Archive for April 5, 2010
Most CS Professors Don’t Program
I visited Brendan Murphy’s blog recently, and his latest post reminded me of Alan’s comments to my last post, but in a different direction than (I think) either of them were talking about.
Should passionate teachers who aren’t really good teachers be allowed in the classroom? We aren’t even close to being able to ask that question. I think if we had a perfect world where we had the best and most passionate teachers in all of our schools we would be right in asking that question. This isn’t a perfect world. We don’t have passionate teachers in all of our classrooms. I think a bad, but passionate teachers are more likely to, at least be willing to learn. While just plain bad teachers likely just don’t care enough to try to improve.

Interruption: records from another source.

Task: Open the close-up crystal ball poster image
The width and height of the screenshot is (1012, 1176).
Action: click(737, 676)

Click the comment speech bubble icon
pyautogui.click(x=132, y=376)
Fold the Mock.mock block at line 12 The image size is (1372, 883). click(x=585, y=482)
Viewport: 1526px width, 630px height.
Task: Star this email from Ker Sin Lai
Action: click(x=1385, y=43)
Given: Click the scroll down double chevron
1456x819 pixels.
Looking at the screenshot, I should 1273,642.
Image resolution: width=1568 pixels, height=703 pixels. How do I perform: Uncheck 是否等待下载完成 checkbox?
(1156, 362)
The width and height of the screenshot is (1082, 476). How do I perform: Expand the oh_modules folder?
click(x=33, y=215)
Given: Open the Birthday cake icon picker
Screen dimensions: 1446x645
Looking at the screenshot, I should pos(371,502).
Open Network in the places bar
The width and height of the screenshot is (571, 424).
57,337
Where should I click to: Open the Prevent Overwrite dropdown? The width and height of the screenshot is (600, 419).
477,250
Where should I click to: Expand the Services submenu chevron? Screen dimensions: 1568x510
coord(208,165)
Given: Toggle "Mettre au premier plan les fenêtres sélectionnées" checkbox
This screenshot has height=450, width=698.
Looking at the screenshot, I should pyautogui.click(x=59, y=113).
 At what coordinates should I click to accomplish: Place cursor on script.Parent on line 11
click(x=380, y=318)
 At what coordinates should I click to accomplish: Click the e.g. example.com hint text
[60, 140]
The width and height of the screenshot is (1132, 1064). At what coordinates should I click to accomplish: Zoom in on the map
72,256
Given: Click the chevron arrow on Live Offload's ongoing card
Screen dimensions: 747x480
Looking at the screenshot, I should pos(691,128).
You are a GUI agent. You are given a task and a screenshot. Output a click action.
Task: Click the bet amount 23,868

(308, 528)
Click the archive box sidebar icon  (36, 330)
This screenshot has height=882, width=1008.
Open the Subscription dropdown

via Philosophy Without A Home.
What does Brendan’s point, and Alan’s about teachers who don’t care to learn the topic themselves anymore, say about higher education faculty? There are certainly passionate computing teachers in higher education. Over 1000 of them gather each March at the SIGCSE Symposium. I have learned a lot from these instructors, and have been completely amazed at the passion and insight of these teaching superstars like Susan Rodger, Owen Astrachan, Christine Alvarado, Eric Roberts, Eugene Wallingford, Mike Clancy, Dan Garcia, and Nick Parlante. (You know that once I named a half-dozen, I could easily name another two dozen, but I stopped at those that I could easily get from my at-hand lists of Web URL’s because I visit their pages often enough.) Our instructors at Georgia Tech are (literally) award-winning. These are teachers who inspire students to go on, but more importantly (as Alan points out), are constantly learning themselves, who engage in the “hard fun” of their subjects constantly.
Bjarne Stroustrup pointed out in his CACM piece on Jan 2010: Most CS faculty don’t program. He was particularly focusing on developing systems, and the importance of knowing how to build systems in order to teach students about building systems. I’m concerned about a less complex goal. Introductory courses in computer science use programming — whether it’s all about programming (it shouldn’t be), or programming is just a notation, or if programming is used in order to rediscover the beauty, joy, and awe of computer science. Higher-education teachers that I know, who succeed in teaching those introductory courses, still program, to produce examples and often to live-code in their classes.
There are probably very few computer science professors who have never programmed. There are relatively few who still do. This is where Alan’s point, about “this stuff is a kind of yukky medicine that you have to take to get well, but I’m healthy so I don’t have to do this anymore” is relevant. To get through their graduate degrees, these professors all had that passion about their subject, at least at some point. Brendan asks if that’s enough. Is it enough to have had passion once for the subject? Or do we convey to students that programming (and maybe all of computer science) is “yukky medicine”?
Stroustrup’s piece touches on this point. He says that we have to change faculty reward structures so that faculty are rewarded for building systems. Faculty should also be rewarded for teaching well, so that those behaviors are incentivized. Maybe these goals are related. Faculty should be incentivized to engage in the activities that they’re teaching, to convey positive messages about them. If we can, we should reward for passion and engagement in teaching.